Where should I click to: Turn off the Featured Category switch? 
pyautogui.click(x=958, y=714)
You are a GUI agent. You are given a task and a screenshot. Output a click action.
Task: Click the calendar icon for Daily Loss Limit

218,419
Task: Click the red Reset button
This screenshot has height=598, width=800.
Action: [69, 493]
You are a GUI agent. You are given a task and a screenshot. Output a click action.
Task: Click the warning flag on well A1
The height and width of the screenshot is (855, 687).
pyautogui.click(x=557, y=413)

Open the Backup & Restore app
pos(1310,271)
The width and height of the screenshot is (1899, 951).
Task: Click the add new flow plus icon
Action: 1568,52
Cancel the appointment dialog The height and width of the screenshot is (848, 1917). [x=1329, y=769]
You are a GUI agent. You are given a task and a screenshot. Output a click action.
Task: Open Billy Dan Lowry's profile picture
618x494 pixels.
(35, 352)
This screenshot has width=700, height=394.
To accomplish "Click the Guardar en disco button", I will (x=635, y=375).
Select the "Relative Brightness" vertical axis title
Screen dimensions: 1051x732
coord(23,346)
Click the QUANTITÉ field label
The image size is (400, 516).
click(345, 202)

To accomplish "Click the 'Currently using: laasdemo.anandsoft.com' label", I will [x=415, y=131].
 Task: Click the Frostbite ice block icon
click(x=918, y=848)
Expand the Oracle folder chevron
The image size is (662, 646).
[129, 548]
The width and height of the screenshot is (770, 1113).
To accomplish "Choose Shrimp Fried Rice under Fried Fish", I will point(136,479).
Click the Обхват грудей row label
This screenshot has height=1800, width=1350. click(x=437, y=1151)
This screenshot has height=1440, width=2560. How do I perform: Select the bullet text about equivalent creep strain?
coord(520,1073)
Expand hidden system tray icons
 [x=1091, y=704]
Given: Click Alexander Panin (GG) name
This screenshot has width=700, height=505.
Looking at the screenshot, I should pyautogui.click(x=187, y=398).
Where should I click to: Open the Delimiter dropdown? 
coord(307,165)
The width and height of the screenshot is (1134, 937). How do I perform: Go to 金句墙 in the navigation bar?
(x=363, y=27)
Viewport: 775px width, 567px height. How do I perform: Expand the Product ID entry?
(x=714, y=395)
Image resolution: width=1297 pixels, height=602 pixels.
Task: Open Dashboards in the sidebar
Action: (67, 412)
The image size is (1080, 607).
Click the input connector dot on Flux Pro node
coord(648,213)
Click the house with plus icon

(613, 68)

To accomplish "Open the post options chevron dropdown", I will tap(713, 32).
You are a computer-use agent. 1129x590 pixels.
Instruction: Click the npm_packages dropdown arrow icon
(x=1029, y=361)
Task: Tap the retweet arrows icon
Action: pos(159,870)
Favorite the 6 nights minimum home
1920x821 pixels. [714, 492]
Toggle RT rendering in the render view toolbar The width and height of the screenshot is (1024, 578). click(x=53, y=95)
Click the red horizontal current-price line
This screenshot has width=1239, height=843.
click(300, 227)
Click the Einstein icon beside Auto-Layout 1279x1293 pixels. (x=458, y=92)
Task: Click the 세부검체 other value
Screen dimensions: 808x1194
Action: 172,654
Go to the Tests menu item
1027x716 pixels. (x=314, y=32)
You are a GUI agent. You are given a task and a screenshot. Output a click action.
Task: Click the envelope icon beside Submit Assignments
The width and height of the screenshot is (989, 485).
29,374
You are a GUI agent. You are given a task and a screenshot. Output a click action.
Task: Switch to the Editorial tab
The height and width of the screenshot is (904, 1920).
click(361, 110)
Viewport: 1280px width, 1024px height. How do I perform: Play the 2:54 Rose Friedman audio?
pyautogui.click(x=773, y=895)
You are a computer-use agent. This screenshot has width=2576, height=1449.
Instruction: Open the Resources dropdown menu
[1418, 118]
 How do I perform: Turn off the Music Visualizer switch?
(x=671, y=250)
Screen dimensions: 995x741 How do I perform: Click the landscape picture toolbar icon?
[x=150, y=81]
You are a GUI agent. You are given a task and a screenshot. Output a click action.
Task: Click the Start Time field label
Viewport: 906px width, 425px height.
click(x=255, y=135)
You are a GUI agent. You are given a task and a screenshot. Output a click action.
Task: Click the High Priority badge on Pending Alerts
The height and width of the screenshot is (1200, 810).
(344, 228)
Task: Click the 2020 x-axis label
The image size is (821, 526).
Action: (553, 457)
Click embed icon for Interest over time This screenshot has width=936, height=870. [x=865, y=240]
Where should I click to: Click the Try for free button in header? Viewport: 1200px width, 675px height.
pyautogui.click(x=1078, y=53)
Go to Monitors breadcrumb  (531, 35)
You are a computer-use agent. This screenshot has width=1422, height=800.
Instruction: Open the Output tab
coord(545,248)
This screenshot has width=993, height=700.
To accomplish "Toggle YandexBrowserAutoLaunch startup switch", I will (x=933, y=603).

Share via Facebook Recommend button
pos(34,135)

------------------------------------------------

▶ **INSTRUCTION**
Rewrite the listing above as a Markdown table with the columns "Row" and "Line", giving each non-blank line a row number.

▶ **EXPECTED ANSWER**
| Row | Line |
|---|---|
| 1 | Where should I click to: Turn off the Featured Category switch?  |
| 2 | pyautogui.click(x=958, y=714) |
| 3 | You are a GUI agent. You are given a task and a screenshot. Output a click action. |
| 4 | Task: Click the calendar icon for Daily Loss Limit |
| 5 | 218,419 |
| 6 | Task: Click the red Reset button |
| 7 | This screenshot has height=598, width=800. |
| 8 | Action: [69, 493] |
| 9 | You are a GUI agent. You are given a task and a screenshot. Output a click action. |
| 10 | Task: Click the warning flag on well A1 |
| 11 | The height and width of the screenshot is (855, 687). |
| 12 | pyautogui.click(x=557, y=413) |
| 13 | Open the Backup & Restore app |
| 14 | pos(1310,271) |
| 15 | The width and height of the screenshot is (1899, 951). |
| 16 | Task: Click the add new flow plus icon |
| 17 | Action: 1568,52 |
| 18 | Cancel the appointment dialog The height and width of the screenshot is (848, 1917). [x=1329, y=769] |
| 19 | You are a GUI agent. You are given a task and a screenshot. Output a click action. |
| 20 | Task: Open Billy Dan Lowry's profile picture |
| 21 | 618x494 pixels. |
| 22 | (35, 352) |
| 23 | This screenshot has width=700, height=394. |
| 24 | To accomplish "Click the Guardar en disco button", I will (x=635, y=375). |
| 25 | Select the "Relative Brightness" vertical axis title |
| 26 | Screen dimensions: 1051x732 |
| 27 | coord(23,346) |
| 28 | Click the QUANTITÉ field label |
| 29 | The image size is (400, 516). |
| 30 | click(345, 202) |
| 31 | To accomplish "Click the 'Currently using: laasdemo.anandsoft.com' label", I will [x=415, y=131]. |
| 32 |  Task: Click the Frostbite ice block icon |
| 33 | click(x=918, y=848) |
| 34 | Expand the Oracle folder chevron |
| 35 | The image size is (662, 646). |
| 36 | [129, 548] |
| 37 | The width and height of the screenshot is (770, 1113). |
| 38 | To accomplish "Choose Shrimp Fried Rice under Fried Fish", I will point(136,479). |
| 39 | Click the Обхват грудей row label |
| 40 | This screenshot has height=1800, width=1350. click(x=437, y=1151) |
| 41 | This screenshot has height=1440, width=2560. How do I perform: Select the bullet text about equivalent creep strain? |
| 42 | coord(520,1073) |
| 43 | Expand hidden system tray icons |
| 44 |  [x=1091, y=704] |
| 45 | Given: Click Alexander Panin (GG) name |
| 46 | This screenshot has width=700, height=505. |
| 47 | Looking at the screenshot, I should pyautogui.click(x=187, y=398). |
| 48 | Where should I click to: Open the Delimiter dropdown?  |
| 49 | coord(307,165) |
| 50 | The width and height of the screenshot is (1134, 937). How do I perform: Go to 金句墙 in the navigation bar? |
| 51 | (x=363, y=27) |
| 52 | Viewport: 775px width, 567px height. How do I perform: Expand the Product ID entry? |
| 53 | (x=714, y=395) |
| 54 | Image resolution: width=1297 pixels, height=602 pixels. |
| 55 | Task: Open Dashboards in the sidebar |
| 56 | Action: (67, 412) |
| 57 | The image size is (1080, 607). |
| 58 | Click the input connector dot on Flux Pro node |
| 59 | coord(648,213) |
| 60 | Click the house with plus icon |
| 61 | (613, 68) |
| 62 | To accomplish "Open the post options chevron dropdown", I will tap(713, 32). |
| 63 | You are a computer-use agent. 1129x590 pixels. |
| 64 | Instruction: Click the npm_packages dropdown arrow icon |
| 65 | (x=1029, y=361) |
| 66 | Task: Tap the retweet arrows icon |
| 67 | Action: pos(159,870) |
| 68 | Favorite the 6 nights minimum home |
| 69 | 1920x821 pixels. [714, 492] |
| 70 | Toggle RT rendering in the render view toolbar The width and height of the screenshot is (1024, 578). click(x=53, y=95) |
| 71 | Click the red horizontal current-price line |
| 72 | This screenshot has width=1239, height=843. |
| 73 | click(300, 227) |
| 74 | Click the Einstein icon beside Auto-Layout 1279x1293 pixels. (x=458, y=92) |
| 75 | Task: Click the 세부검체 other value |
| 76 | Screen dimensions: 808x1194 |
| 77 | Action: 172,654 |
| 78 | Go to the Tests menu item |
| 79 | 1027x716 pixels. (x=314, y=32) |
| 80 | You are a GUI agent. You are given a task and a screenshot. Output a click action. |
| 81 | Task: Click the envelope icon beside Submit Assignments |
| 82 | The width and height of the screenshot is (989, 485). |
| 83 | 29,374 |
| 84 | You are a GUI agent. You are given a task and a screenshot. Output a click action. |
| 85 | Task: Switch to the Editorial tab |
| 86 | The height and width of the screenshot is (904, 1920). |
| 87 | click(361, 110) |
| 88 | Viewport: 1280px width, 1024px height. How do I perform: Play the 2:54 Rose Friedman audio? |
| 89 | pyautogui.click(x=773, y=895) |
| 90 | You are a computer-use agent. This screenshot has width=2576, height=1449. |
| 91 | Instruction: Open the Resources dropdown menu |
| 92 | [1418, 118] |
| 93 |  How do I perform: Turn off the Music Visualizer switch? |
| 94 | (x=671, y=250) |
| 95 | Screen dimensions: 995x741 How do I perform: Click the landscape picture toolbar icon? |
| 96 | [x=150, y=81] |
| 97 | You are a GUI agent. You are given a task and a screenshot. Output a click action. |
| 98 | Task: Click the Start Time field label |
| 99 | Viewport: 906px width, 425px height. |
| 100 | click(x=255, y=135) |
| 101 | You are a GUI agent. You are given a task and a screenshot. Output a click action. |
| 102 | Task: Click the High Priority badge on Pending Alerts |
| 103 | The height and width of the screenshot is (1200, 810). |
| 104 | (344, 228) |
| 105 | Task: Click the 2020 x-axis label |
| 106 | The image size is (821, 526). |
| 107 | Action: (553, 457) |
| 108 | Click embed icon for Interest over time This screenshot has width=936, height=870. [x=865, y=240] |
| 109 | Where should I click to: Click the Try for free button in header? Viewport: 1200px width, 675px height. |
| 110 | pyautogui.click(x=1078, y=53) |
| 111 | Go to Monitors breadcrumb  (531, 35) |
| 112 | You are a computer-use agent. This screenshot has width=1422, height=800. |
| 113 | Instruction: Open the Output tab |
| 114 | coord(545,248) |
| 115 | This screenshot has width=993, height=700. |
| 116 | To accomplish "Toggle YandexBrowserAutoLaunch startup switch", I will (x=933, y=603). |
| 117 | Share via Facebook Recommend button |
| 118 | pos(34,135) |